- Directed by: Franco Prosperi
- Written by: Mario Amendola Bruno Corbucci
- Produced by: Dino De Laurentiis
- Starring: Alighiero Noschese Minnie Minoprio
- Cinematography: Gábor Pogány
- Edited by: Alberto Gallitti
- Music by: Bruno Canfora
- Release date: 1973;
- Running time: 100 minutes
- Country: Italy
- Language: Italian

= The Funny Face of the Godfather =

The Funny Face of the Godfather (L'altra faccia del padrino) is a 1973 Italian parody film directed by Franco Prosperi. It is a spoof of Francis Ford Coppola's 1972 film The Godfather.

==Plot==
The film partially follows the plotline of the 1972 film The Godfather but with numerous visual gags and sketch comedies along the way. One major difference is that the protagonist is a young man who acts disguised as the godfather.

— Data supplied —
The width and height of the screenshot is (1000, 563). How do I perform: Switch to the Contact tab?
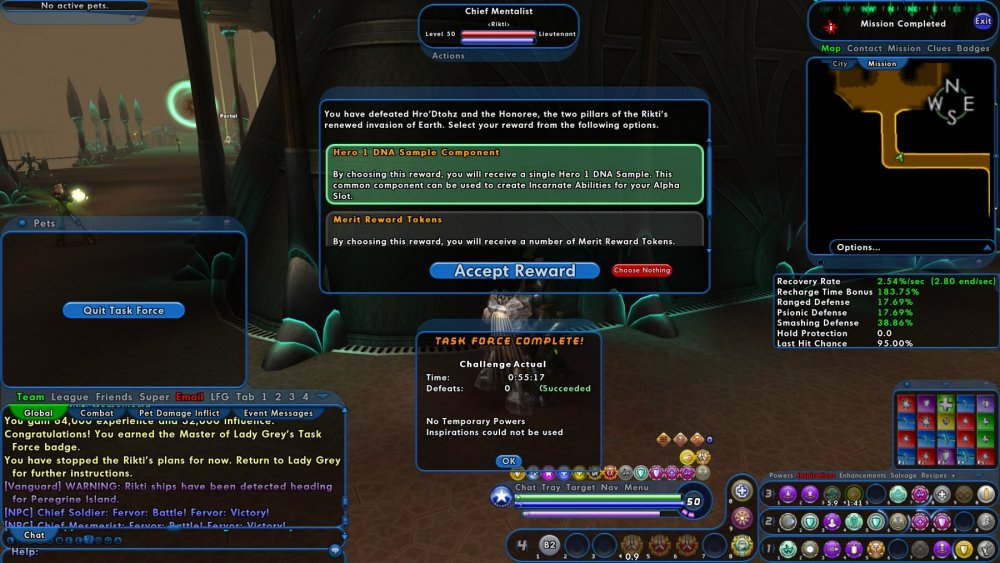click(x=864, y=48)
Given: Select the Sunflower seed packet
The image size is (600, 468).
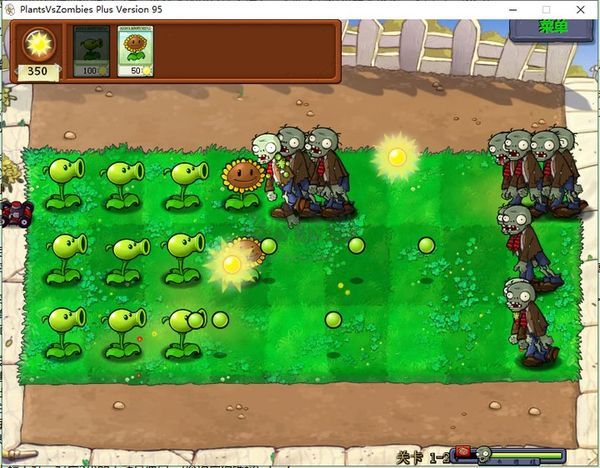Looking at the screenshot, I should point(135,51).
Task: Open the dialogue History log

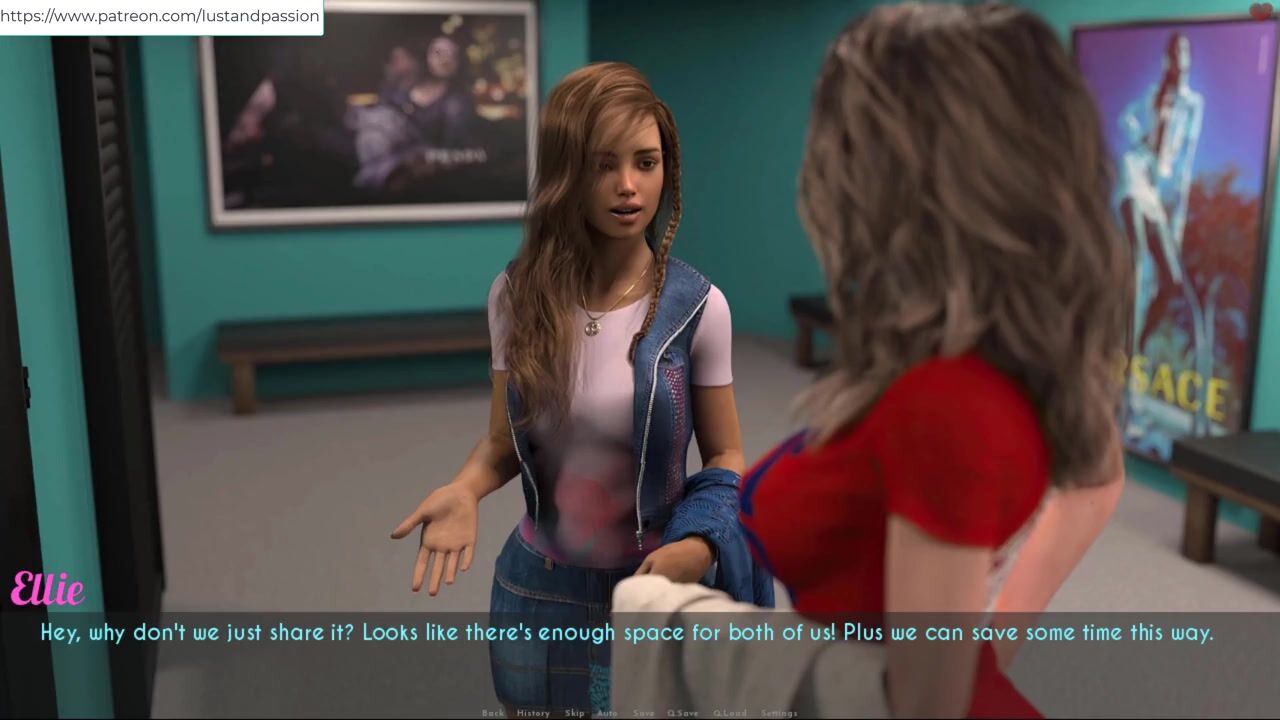Action: (x=533, y=713)
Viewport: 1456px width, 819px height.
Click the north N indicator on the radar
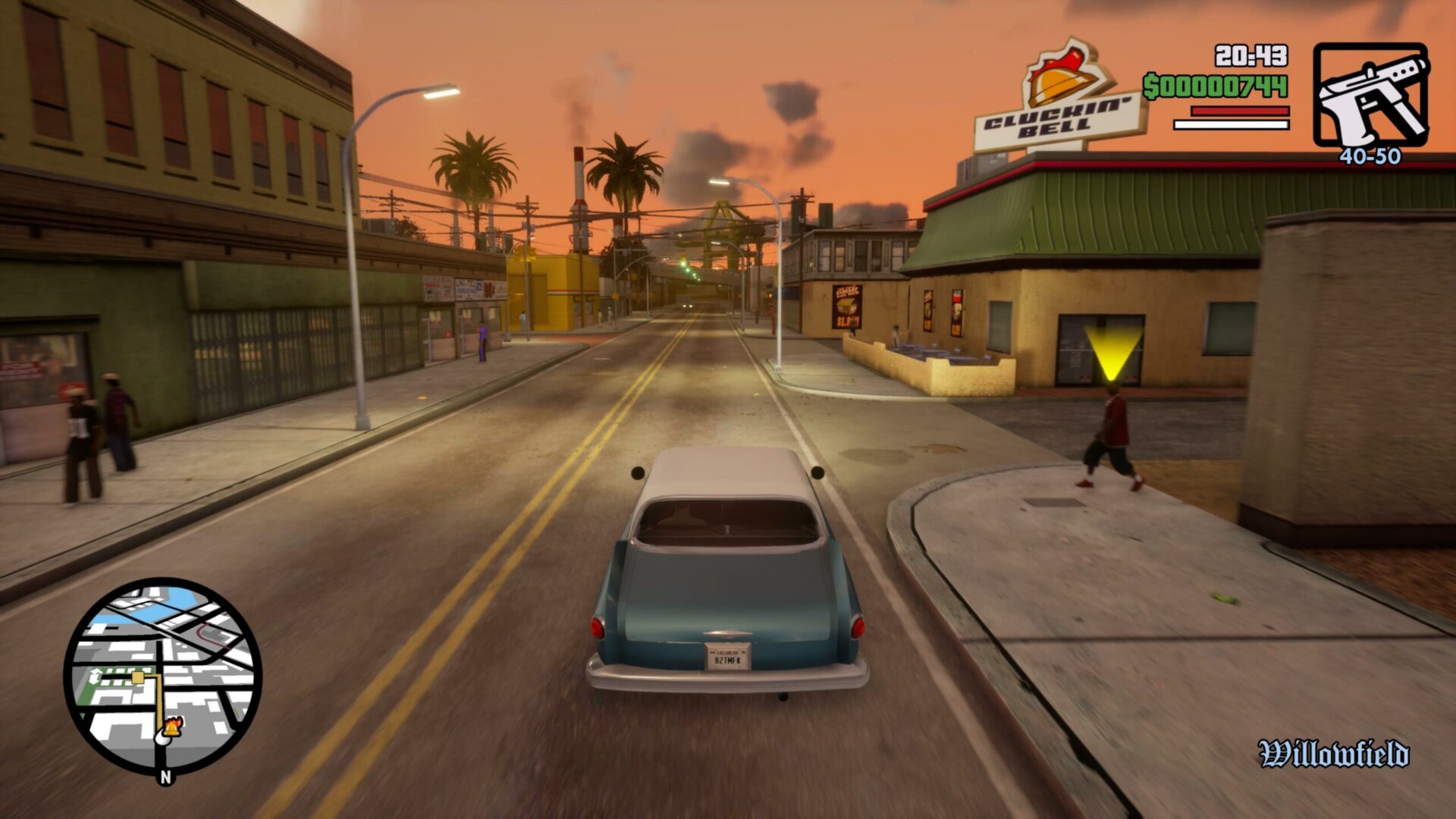tap(165, 777)
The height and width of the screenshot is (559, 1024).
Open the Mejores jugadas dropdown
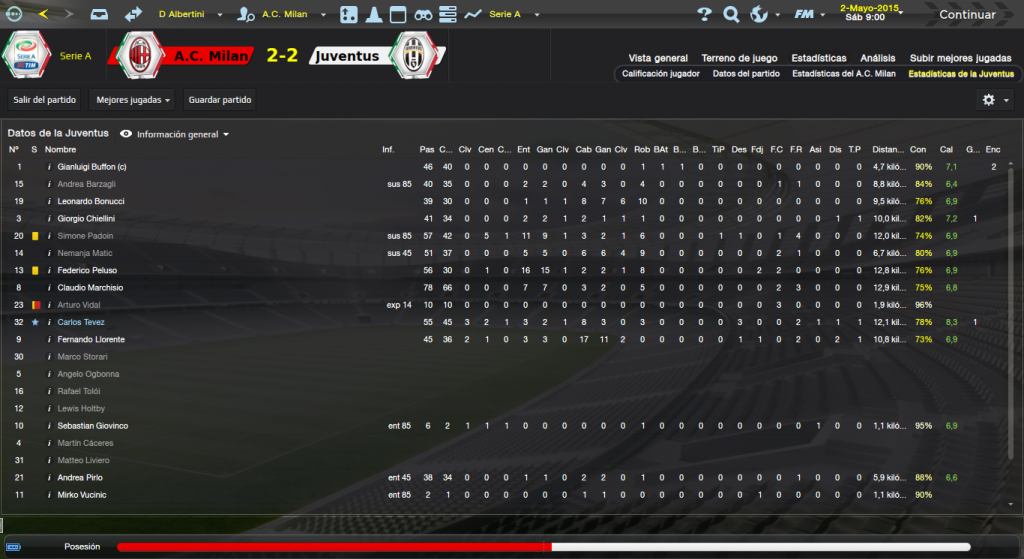click(x=132, y=100)
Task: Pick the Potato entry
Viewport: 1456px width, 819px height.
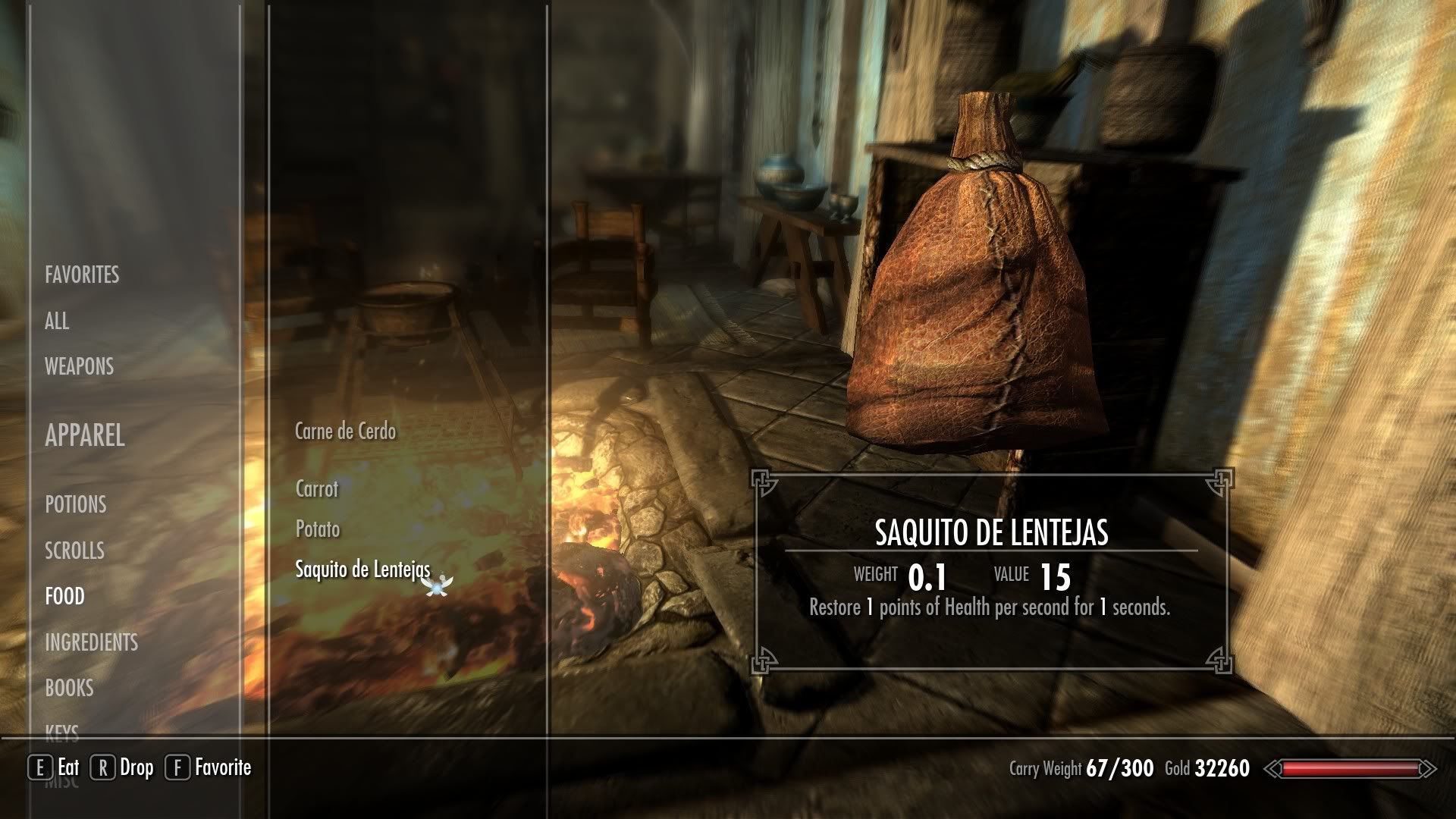Action: 318,529
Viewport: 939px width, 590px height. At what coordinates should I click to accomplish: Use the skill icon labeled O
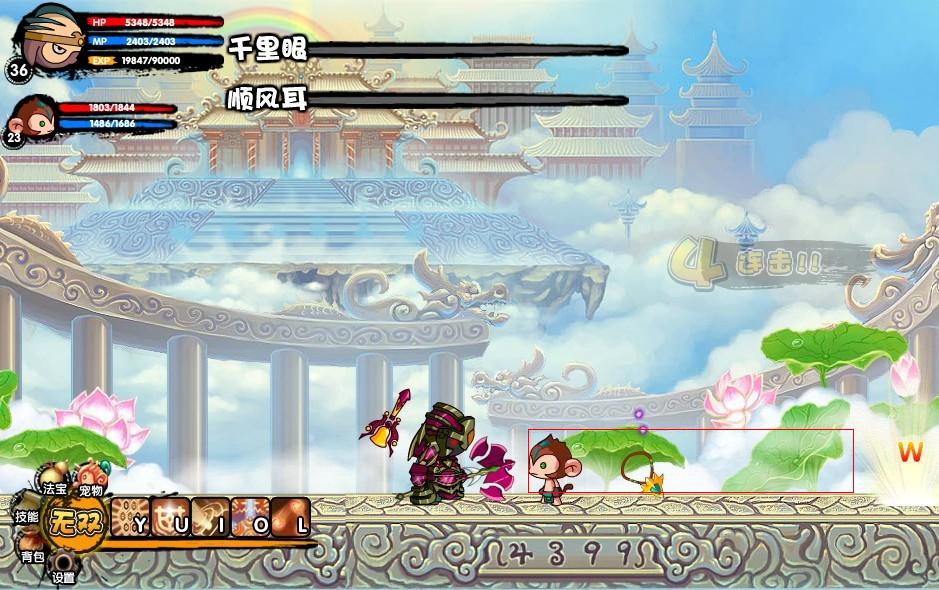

— Given problem —
Can you copy the passage of the article on The Funny Face of the Godfather from "The Funny Face of the Godfather (L'altra" up to and including "as the godfather.", word for word?

— The solution —
The Funny Face of the Godfather (L'altra faccia del padrino) is a 1973 Italian parody film directed by Franco Prosperi. It is a spoof of Francis Ford Coppola's 1972 film The Godfather.

==Plot==
The film partially follows the plotline of the 1972 film The Godfather but with numerous visual gags and sketch comedies along the way. One major difference is that the protagonist is a young man who acts disguised as the godfather.